The vendors who sell mobile applications are also doing a better job of explaining the benefits to potential customers than they were a few years back. “There was a tendency in the earlier days to tout the technology, and not the business value,” Wilson said.

Instead of relying on the “gee-whiz” factor, wireless applications now have to prove themselves on the bottom line.

“The important part is ‘What can you do with this technology?'” said Ari Kaplan, CEO, co-founder and CTO of Expand Beyond, which develops mobile software for IT professionals. The Chicago-based firm began as a concept in the 1990s when Kaplan was working as a database and systems administrator and found himself surrounded by the inefficiencies of an on-call staff tied to a pager. “Every single one of my friends was in the same situation I was,” Kaplan said.

Expand Beyond launched in 2001 with a product that enabled Orable DBAs to administer a database remotely using handheld devices. “We solved one of the highest inefficiencies by enabling Oracle and systems administrators to do anything they could do from a desktop,” Kaplan said.

The company expanded its product line from there. Its PocketDBA mobile software product gives administrators access to any IBM DB2, Oracle, SQL Server, or Teradata database from any wireless device or Web browser. PocketAdmin Console offers mobile access to the command line interface of any VT-100 compliant device, including servers, routers and switches. PocketAdmin for Windows allows users to manage the objects in their Active Directory as well as workstations, servers, and Microsoft Exchange.

All of Expand Beyond’s software runs on a platform it calls XBanywhere, which Kaplan calls a “mobile middleware gateway.” It allows the company’s software to work with any mobile platform, whether it’s a Palm device, tablet PC, or laptop.

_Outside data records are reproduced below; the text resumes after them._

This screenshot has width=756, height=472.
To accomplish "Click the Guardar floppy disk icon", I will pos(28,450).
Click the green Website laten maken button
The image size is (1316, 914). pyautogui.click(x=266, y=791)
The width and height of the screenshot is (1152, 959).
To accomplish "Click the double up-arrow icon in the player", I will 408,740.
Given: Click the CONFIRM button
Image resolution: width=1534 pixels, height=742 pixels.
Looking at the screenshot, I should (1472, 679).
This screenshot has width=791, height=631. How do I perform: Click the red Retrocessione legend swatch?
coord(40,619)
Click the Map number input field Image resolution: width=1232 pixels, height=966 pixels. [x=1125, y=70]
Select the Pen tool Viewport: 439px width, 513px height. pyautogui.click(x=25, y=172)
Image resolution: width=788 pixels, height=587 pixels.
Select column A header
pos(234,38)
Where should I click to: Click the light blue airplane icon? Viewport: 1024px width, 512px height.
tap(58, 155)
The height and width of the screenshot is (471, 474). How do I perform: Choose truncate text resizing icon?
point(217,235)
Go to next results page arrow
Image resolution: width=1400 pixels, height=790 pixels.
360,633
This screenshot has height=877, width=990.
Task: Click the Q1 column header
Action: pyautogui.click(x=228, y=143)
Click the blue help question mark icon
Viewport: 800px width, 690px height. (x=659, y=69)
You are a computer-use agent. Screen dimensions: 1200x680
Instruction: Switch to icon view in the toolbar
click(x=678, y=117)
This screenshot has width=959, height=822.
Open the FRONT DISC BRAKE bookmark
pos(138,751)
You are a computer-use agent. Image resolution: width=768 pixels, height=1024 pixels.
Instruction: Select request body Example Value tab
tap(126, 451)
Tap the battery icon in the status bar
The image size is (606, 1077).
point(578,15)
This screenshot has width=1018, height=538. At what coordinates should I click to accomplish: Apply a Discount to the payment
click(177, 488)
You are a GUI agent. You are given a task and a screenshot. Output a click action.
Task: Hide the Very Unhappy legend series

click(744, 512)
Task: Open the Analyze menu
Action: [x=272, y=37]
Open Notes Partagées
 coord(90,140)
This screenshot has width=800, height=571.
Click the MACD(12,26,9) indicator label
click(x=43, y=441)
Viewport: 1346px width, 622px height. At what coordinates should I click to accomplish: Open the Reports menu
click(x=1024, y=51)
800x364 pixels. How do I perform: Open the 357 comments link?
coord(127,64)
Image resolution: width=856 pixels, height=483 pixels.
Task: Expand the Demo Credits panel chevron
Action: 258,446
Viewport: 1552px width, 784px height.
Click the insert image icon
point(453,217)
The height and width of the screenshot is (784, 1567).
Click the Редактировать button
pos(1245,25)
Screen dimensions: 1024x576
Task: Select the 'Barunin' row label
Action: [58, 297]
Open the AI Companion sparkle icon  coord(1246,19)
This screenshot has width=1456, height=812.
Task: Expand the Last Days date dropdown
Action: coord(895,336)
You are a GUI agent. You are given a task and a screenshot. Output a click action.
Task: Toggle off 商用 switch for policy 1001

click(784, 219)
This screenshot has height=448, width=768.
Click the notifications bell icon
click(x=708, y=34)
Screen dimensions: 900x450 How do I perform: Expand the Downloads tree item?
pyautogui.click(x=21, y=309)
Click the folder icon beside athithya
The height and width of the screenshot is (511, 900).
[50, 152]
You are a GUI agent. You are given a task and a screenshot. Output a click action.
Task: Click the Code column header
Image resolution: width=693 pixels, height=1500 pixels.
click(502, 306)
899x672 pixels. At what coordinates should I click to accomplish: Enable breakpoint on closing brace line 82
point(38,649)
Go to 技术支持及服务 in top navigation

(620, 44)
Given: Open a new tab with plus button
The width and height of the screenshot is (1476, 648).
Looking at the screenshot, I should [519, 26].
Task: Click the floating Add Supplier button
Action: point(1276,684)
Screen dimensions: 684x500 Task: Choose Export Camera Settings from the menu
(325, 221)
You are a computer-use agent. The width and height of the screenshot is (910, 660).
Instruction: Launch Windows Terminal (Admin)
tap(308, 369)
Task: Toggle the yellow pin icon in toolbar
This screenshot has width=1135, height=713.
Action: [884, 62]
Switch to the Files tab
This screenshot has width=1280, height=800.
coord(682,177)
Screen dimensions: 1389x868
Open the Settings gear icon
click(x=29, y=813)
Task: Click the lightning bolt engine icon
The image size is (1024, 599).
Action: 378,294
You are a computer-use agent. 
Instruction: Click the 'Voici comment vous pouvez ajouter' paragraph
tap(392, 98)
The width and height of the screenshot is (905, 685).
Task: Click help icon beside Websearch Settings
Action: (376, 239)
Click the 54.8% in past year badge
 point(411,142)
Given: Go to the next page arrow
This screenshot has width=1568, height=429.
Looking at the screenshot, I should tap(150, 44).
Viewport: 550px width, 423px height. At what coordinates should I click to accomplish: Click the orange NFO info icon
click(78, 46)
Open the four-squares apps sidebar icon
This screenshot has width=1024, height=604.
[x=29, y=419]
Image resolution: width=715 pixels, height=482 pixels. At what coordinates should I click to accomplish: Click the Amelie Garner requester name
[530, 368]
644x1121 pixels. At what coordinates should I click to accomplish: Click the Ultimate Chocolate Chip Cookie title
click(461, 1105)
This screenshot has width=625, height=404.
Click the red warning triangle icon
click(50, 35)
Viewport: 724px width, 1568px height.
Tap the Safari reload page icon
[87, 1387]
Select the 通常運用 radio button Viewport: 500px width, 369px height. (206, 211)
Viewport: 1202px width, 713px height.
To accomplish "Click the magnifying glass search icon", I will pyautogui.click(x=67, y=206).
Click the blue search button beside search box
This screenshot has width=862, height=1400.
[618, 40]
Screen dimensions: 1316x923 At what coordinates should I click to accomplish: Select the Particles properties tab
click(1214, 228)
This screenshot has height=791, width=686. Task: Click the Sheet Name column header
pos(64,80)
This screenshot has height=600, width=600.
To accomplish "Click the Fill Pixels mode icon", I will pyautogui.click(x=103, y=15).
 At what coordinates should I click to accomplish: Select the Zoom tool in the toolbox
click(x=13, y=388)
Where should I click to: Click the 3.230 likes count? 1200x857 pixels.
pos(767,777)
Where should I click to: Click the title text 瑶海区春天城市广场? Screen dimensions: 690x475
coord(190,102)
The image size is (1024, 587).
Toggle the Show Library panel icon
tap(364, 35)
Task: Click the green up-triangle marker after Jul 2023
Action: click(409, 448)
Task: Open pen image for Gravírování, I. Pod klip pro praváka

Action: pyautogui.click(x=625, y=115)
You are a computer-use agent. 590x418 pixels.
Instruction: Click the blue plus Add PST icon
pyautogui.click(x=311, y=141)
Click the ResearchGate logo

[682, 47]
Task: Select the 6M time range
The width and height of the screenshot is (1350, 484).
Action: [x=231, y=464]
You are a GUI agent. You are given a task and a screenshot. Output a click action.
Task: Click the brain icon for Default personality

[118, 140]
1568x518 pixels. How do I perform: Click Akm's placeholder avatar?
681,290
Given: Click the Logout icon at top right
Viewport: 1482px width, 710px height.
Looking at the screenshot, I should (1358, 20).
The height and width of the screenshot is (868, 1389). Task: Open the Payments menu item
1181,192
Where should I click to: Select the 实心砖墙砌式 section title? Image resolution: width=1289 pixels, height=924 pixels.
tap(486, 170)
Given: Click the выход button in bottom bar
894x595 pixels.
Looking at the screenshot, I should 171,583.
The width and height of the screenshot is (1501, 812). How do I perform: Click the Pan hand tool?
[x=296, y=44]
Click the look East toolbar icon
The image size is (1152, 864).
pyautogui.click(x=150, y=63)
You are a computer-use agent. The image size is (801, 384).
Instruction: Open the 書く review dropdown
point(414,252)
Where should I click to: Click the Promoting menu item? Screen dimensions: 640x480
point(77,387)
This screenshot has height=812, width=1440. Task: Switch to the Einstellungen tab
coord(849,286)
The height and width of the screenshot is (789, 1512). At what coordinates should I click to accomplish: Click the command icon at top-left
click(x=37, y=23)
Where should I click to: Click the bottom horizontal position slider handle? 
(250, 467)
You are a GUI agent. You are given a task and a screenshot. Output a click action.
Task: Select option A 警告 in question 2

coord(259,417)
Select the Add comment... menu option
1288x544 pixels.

The technology is also network and carrier agnostic and works on digital cellular networks. Using XBanywhere, Expand Beyond can also develop custom applications for its customers, providing mobile access to CRM and ERP systems, for example.

But you don’t have to be an IT guru or deliver millions of packages a day to benefit from mobile applications. Mobile application vendors cite disaster scenarios, quality of life issues, and employee morale as potential reasons to go wireless. Just giving a potential customer an extra few hours to think about a decision while the sales staff gets to the office to access data can cost a company sales.

“Anyplace where there is latency or delay in the flow of information is a place where wireless can be a benefit,” said Summit Strategies’ Wilson.

It’s hard to say at this point just how ubiquitous mobile applications are going to become, and no one can agree on a timeframe for the predicted success. The networks, hardware, and the security have all improved after falling short of early expectations, which makes Wilson optimistic. “I think wireless is on the cusp of moving into the mainstream,” he said.

Expand Beyond’s Kaplan admits that wireless applications are a competitive edge right now, but he expects companies without wireless capabilities in two to three years to be seen in the same light as companies without Web sites or e-mail today.

“Years from now people are going to see this as a best-of-breed or best-practice technology,” he said.